Sophie is up at six thirty. She sits in the garden watching the early morning rush hour - half a dozen tractors on their way to the fields in the valley. Four of the farmers wave at her.
At seven thirty we're in the barbers. Bob settles down under the sickly aspidistra. He pretends to be asleep but keeps one eye open. Sophie settles over my feet. She's not entirely sure what to make of the three retired gentlemen sitting on the moth eaten sofa by the front door. At times like this it's best for a girl to stick close to her family. In between reading the morning paper the three old farmers talk to her. Sophie pointedly ignores them.

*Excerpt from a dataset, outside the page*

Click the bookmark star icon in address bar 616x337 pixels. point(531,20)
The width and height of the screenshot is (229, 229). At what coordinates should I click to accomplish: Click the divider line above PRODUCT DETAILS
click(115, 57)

The barber fills me in with all the local gossip. The local primary school headmistress is having problems with her new Mazda. Serves her right for not buying a French car. The petrol station owner is moving to Nantes. Just as well. He's a miserable so and so. Comes from Marseille. Monsieur Lopez was elected to the town council but didn't even know he was on the ballot. Angus lets the gentle mood music flow over him. From time to time, to show interest, he utters a 'vraiment' of astonishment.
Earlier this year we planted a dozen or so ceanothus bushes to attract the bees. A combination of heavy rain and bright sunshine has had a miraculous effect on them. Can anything add on a metre in a month ? Perhaps I should check to see just how large they're going to grow.
Just another sunny Monday morning in deepest, deepest France profonde.